Nott gab keine Antwort. Aber als der neue Abmieter später am Abend an der Thür der Kabine vorüberging, um sich in seinen Verschlag zu begeben, rief ihn Nott, der, diesen Moment erwartend, auf der Lauer gelegen hatte, herein.

»Es thut mir leid,« sagte der junge Mann, nach Rosi hinblickend, »daß ich heute morgen Ihre Tochter belästigt habe. Ich war ein bißchen neugierig, wollte mir das alte Schiff besehen, und wußte nicht, daß Sie sich einen Teil für Ihren Privatgebrauch vorbehalten haben.«

»Habe ich ja wohl auch nich,« entgegnete Nott im Tone der Autorität. »Außer den Logies und den Speichern is nichts nich prifat,« und dann den ängstlichen Blick seiner Tochter bemerkend und ihm wie gewöhnlich eine falsche Deutung beilegend, fuhr er fort. »Außerdem is aufm ganzen Schiffe kein Platz nich, wo Sie nich ebensogut spazieren gehen könnten, wie jeder andere, mag er 'n Amerikaner oder 'n Ausländer, jung oder aber alt, angestrichen oder nich angestrichen sein. Alle haben hier dieselbigen Rechte, das können Sie sich merken. Mr. Renshaw, das da is meine Tochter. Rosi setze dem Herrn 'n Stuhl her. Sie is gerade von der Priminade heimgekommen und hat grade erst ihren Hut abgenommen,« fügte er hinzu, indem er Rosi mit schlauem Lächeln ansah und dann seine Blicke in die Kabine umherschweifen ließ, um zu sehen, ob der vermißte Gegenstand nicht an einem in die Augen fallenden Platze aufgestellt sei. »Na, setzen Sie sich nur 'ne Minute, setzen Sie sich.«

Mr. Renshaw blickte einen Moment in das zerstreute Gesicht Rosis.

»Bitte, entschuldigen Sie mich; aber ich habe einen notwendigen Brief zu schreiben,« sagte er dann mit einer halben Verbeugung vor dem jungen Mädchen. »Gute Nacht.«

Den Gang überschreitend, begab er sich nach der ihm angewiesenen Koje, deren Thür er hinter sich schloß. Dann zündete er in einer gewissen ungeduldigen, nicht die beste Laune verratenden Weise seine Lampe an und legte sein Schreibgerät zurecht, denn der Grund, welchen er Mr.
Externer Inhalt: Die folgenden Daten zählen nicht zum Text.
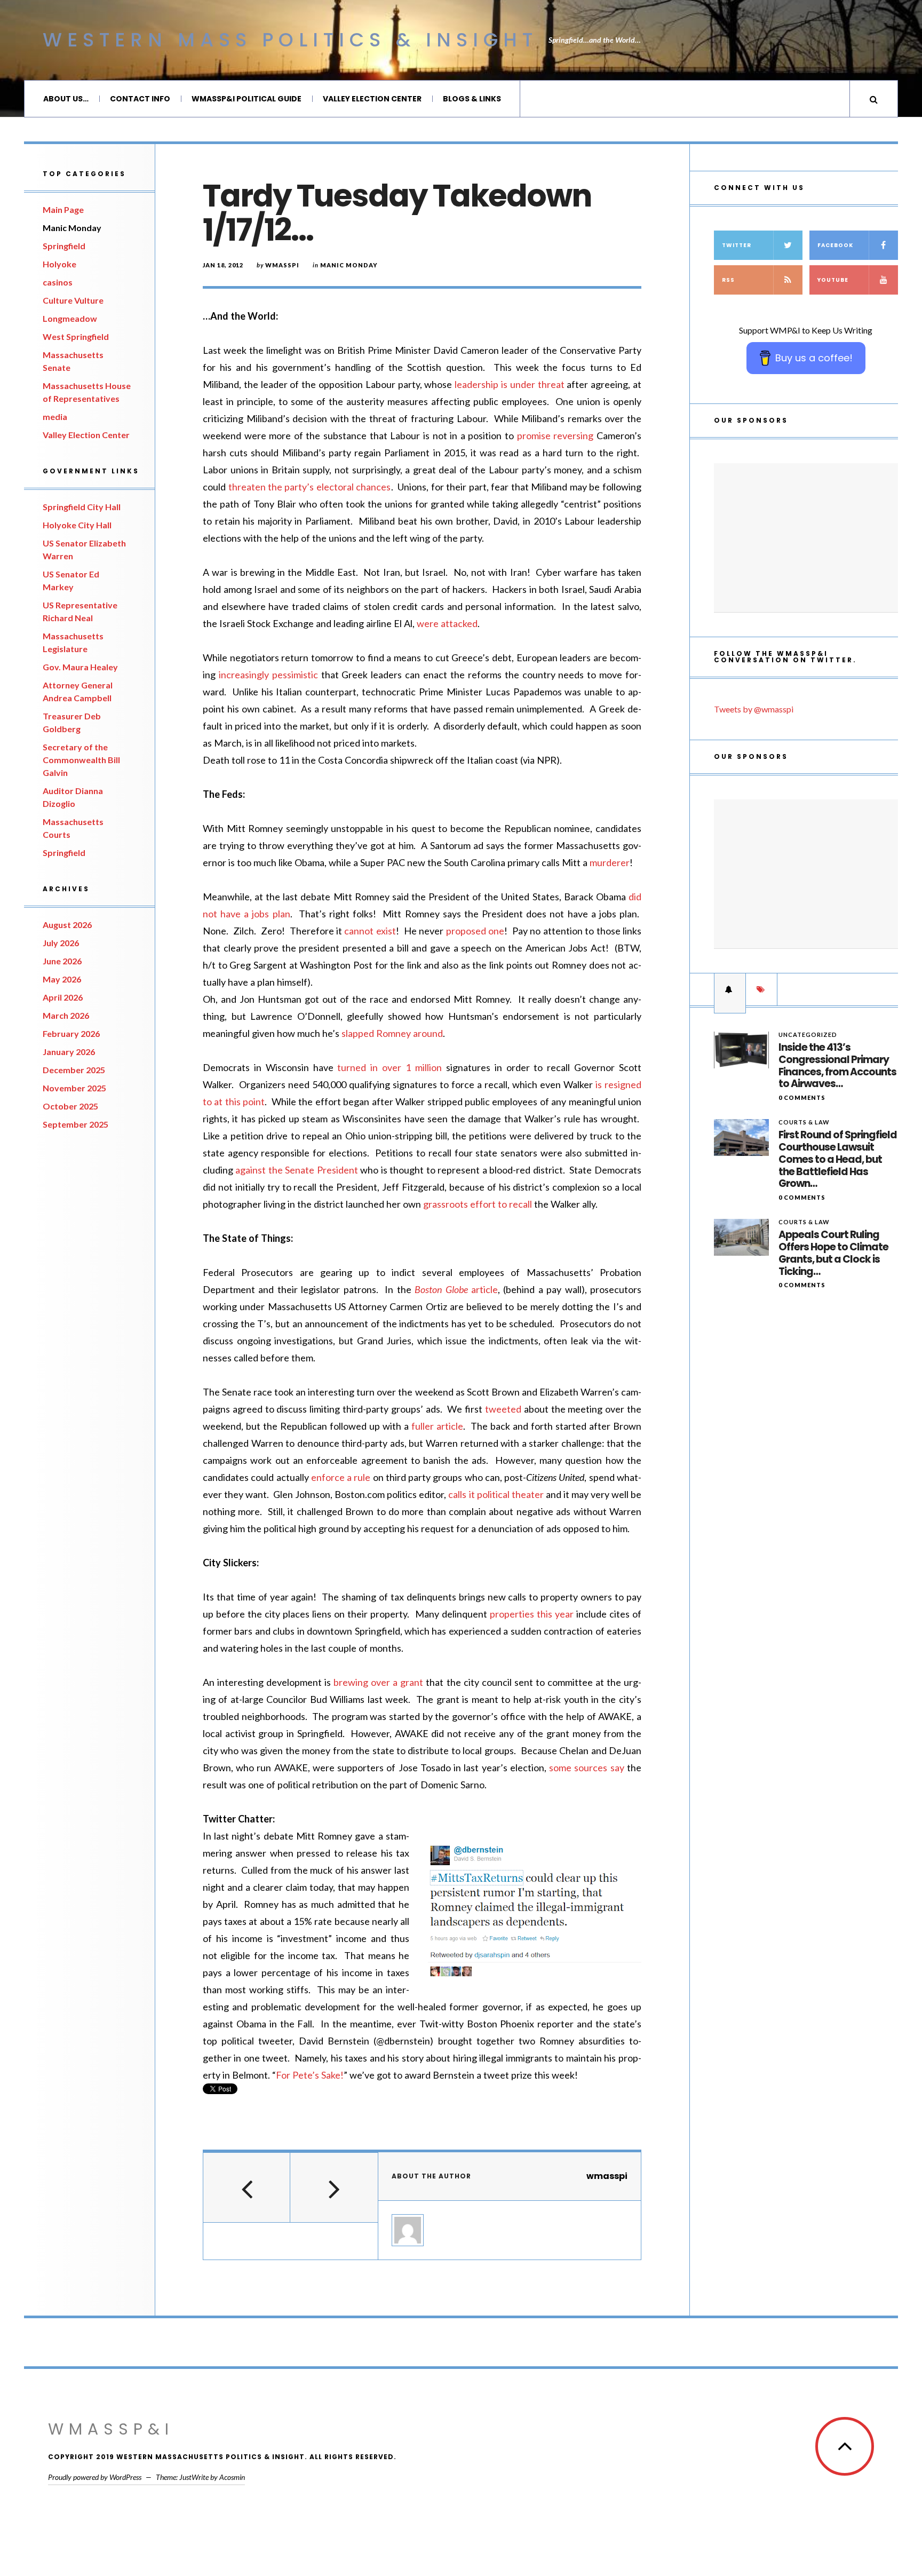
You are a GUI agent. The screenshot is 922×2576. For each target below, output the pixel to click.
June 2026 (62, 961)
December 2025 (74, 1070)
Nott gegenüber für seinen schnellen Aufbruch angegeben, hatte mehr Anspruch auf Wahrheit, als auf Höflichkeit. Er hatte wirklich einen Brief zu schreiben und zwar einen, bei welchem ihn – da er noch jung war und noch keine Uebung in Falschheit und Doppelzüngigkeit besaß – die Nähe seines Wirtes störte. Dieser Brief lautete, wie folgt:

»Lieber Sleight!

»Da ich keine andere Möglichkeit fand, das Schiff eingehend zu besichtigen, als wenn ich es bewohnte, so habe ich mich soeben bei dem gottverlassenen alten Esel, dem es gehört, eingemietet. Ich habe, für den Fall, daß der alte Narr Lust haben sollte, es vorher an irgend einen anderen zu verkaufen, auf zwei Monate abgeschlossen. Außer den Löchern, welche eingeschnitten wurden, als der dösköpfige Missourier das Mitteldeck in einzelne Kammern abteilen ließ, ist das Schiff, glaube ich, ziemlich unverändert geblieben, und sein Vorderraum, soviel ich beurteilen kann, noch vollständig unberührt. Es scheint, daß Nott das Fahrzeug kaufte, als es noch seine halbe Ladung hatte, aber nicht dabei war, als man sie löschte. Gewiß ließe sich aus jedem anderen, als aus diesem missourischen Dickschädel, der sich den Heusamen noch nicht aus den Haaren gekämmt hat, eher etwas herausholen und ich brauchte meine Zeit nicht mit Narrenspossen zu vergeuden, die mir eigentlich gegen den Strich gehen. Hätte ich den Verschlag beziehen können, welcher weiter vorn, dicht neben der Kabelgatsluke liegt, so würde ich der Sache binnen wenigen Stunden auf den Grund kommen; aber die Koje ist von dem verrückten Franzosen bewohnt, der jeden Nachmittag Montgomern Street unsicher macht, und obwohl das alte Heupferd ihn an die Luft setzen möchte, so können doch noch Wochen vergehen, ehe ich sie bekomme.

»Wenn mir etwas Menschliches begegnen sollte, so walzen Sie nur gleich hierher und bemächtigen sich meiner Sachen, denn Nott hat die angenehme Gewohnheit, die Koffer seiner Abmieter zu konfiszieren.